1. Introduction

The goal of emotional analysis, a prominent domain within natural language processing (NLP), is to automatically recognize and evaluate the positive, negative, and neutral emotional tenors conveyed in textual data. This technology is not limited to simple emotional polar judgment, but also includes more complicated emotional testing, such as anger, joy, sadness, etc. Emotional analysis holds considerable significance as it enables comprehensive examination of extensive textual data derived from social media platforms. This process assists enterprises and organizations in gaining insights into users' emotional inclinations, consumption patterns, and product experiences. Consequently, precise user profiles and marketing strategies can be developed to aid the government and businesses in obtaining real-time understanding of public emotions and opinions. Furthermore, it contributes to advancements in psychology, sociology, and other related fields through research and development efforts.

The typical applications of deep learning in natural language processing include machine translation, text classification, emotional analysis, and Q & A system. Among these applications, emotional analysis stands out as having extensive application scenarios and significant commercial value, making it a hot topic for the application of deep learning technology.

The purpose of this paper is to investigate the application of deep learning in text emotional analysis. Through an examination of the performance of various deep learning models on emotional analysis tasks, it reveals its advantages and limitations, and discusses the possible development direction of the future. The significance of this study is to provide theoretical reference for researchers in the field of emotional analysis, thereby promoting the further development and application of emotional analysis technology.
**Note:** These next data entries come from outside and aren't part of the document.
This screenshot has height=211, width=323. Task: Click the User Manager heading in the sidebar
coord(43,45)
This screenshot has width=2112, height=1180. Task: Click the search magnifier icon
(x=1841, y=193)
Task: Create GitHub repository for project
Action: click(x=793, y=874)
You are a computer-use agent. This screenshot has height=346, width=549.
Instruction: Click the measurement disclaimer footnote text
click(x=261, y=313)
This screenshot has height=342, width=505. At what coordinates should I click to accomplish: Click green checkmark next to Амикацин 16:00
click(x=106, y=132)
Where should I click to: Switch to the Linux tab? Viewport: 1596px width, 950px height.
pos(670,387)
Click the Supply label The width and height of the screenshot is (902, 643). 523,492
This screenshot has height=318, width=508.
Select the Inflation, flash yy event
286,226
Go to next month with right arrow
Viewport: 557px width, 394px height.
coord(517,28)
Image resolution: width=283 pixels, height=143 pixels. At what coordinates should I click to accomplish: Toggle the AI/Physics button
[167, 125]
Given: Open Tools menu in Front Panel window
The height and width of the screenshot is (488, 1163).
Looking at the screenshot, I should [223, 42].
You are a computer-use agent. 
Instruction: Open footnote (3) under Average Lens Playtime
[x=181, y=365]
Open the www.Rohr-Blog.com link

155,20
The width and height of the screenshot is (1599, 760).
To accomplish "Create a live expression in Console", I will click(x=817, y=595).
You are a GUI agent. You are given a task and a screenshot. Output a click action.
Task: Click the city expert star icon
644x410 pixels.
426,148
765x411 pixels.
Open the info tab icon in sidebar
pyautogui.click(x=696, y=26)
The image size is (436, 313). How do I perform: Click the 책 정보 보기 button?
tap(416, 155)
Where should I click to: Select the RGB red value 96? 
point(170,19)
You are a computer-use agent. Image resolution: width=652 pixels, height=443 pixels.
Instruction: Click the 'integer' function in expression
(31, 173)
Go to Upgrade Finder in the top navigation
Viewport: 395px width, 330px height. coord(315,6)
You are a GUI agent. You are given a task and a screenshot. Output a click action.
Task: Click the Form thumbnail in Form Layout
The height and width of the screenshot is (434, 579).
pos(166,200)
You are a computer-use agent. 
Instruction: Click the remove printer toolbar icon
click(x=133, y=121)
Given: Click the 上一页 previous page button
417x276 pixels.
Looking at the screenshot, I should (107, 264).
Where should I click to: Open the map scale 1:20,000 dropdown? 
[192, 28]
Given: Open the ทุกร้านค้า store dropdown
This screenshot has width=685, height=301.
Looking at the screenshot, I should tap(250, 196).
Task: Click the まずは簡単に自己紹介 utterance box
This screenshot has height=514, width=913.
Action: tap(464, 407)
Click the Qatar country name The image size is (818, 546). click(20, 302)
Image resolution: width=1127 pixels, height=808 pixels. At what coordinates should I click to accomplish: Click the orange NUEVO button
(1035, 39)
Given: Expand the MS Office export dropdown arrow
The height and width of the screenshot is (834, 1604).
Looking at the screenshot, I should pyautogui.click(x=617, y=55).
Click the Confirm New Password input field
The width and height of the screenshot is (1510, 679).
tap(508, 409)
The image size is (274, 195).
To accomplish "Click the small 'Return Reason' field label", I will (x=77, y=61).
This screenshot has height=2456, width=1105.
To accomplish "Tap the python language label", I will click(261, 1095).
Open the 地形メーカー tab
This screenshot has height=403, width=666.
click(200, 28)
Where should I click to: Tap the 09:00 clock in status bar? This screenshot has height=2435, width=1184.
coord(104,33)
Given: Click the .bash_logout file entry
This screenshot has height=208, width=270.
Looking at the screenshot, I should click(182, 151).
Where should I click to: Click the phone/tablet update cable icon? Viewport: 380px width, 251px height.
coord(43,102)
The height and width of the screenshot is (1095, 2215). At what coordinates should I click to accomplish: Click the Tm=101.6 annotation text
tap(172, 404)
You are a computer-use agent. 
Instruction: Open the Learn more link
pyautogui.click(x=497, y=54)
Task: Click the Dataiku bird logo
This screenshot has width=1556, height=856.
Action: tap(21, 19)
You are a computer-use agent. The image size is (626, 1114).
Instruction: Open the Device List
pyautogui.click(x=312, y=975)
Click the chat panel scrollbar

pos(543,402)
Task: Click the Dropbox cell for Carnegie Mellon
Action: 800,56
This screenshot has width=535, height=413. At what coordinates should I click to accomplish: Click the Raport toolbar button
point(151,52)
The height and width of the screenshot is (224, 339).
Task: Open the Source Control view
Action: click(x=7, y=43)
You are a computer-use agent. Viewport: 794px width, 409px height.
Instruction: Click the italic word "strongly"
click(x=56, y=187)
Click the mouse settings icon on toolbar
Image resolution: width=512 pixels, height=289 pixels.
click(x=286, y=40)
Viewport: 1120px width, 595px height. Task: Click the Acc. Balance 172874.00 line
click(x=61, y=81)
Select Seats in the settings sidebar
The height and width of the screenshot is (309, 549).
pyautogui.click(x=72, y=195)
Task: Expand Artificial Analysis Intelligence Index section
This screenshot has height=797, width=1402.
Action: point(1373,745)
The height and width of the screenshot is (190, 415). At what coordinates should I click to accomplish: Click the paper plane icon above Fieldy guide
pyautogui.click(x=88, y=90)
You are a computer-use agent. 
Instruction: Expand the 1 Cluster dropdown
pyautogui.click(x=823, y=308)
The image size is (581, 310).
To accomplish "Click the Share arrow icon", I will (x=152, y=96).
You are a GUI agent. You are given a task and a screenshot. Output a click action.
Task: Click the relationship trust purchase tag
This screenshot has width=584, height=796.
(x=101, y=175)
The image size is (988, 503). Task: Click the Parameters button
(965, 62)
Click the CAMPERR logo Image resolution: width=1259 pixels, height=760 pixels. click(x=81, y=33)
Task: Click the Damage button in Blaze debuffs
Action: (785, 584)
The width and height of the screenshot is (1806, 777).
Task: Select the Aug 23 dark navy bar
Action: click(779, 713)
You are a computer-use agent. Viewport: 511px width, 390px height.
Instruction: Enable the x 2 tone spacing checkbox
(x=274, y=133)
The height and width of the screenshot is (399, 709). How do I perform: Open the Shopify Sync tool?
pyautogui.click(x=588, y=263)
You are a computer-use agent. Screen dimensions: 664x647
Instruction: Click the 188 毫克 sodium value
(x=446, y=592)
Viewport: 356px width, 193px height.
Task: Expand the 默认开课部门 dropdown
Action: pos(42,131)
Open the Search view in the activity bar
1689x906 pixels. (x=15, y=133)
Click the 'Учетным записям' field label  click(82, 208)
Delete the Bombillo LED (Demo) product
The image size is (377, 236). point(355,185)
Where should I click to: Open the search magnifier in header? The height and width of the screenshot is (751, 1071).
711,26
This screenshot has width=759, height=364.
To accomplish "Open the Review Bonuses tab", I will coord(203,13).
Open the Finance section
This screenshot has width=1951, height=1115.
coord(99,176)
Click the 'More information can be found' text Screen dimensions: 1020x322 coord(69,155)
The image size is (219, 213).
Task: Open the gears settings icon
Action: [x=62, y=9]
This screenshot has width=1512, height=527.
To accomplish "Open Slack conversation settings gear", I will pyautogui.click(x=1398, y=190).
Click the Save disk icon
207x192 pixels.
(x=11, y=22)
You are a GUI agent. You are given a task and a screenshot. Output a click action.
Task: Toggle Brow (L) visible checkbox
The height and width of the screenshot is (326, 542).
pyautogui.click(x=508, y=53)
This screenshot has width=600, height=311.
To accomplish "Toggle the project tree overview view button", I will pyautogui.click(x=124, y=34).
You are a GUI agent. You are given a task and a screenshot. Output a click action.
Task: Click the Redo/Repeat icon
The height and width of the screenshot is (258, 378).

2. Sentiment Analysis Basics

Sentiment analysis is the process of analyzing, processing, summarizing and reasoning to a subjective text that carries emotional overtones. It primarily makes use of methods like text analysis, natural language processing, and computational linguistics to methodically detect, extract, measure, and examine subjective data and affective states. The most extensively researched task in sentiment analysis is sentiment polarity analysis. It involves the assessment of the viewpoint represented in the sentiment text, which is usually divided into two categories (positive and negative) or three categories (positive, negative and neutral). Emotion type classification is a further refinement of sentiment polarity analysis. From the psychological point of view, it divides the emotions in the text into more specific emotion categories, such as anger, joy, sadness, fear, disgust and surprise. This way of classification often requires more complex models to capture subtle sentiment changes in the text. Fine-grained sentiment analysis is an advanced form of text sentiment analysis. Compared with traditional sentiment analysis, it can achieve more specific emotional categories, and deeply analyze the object and specific aspects of the sentiment[1].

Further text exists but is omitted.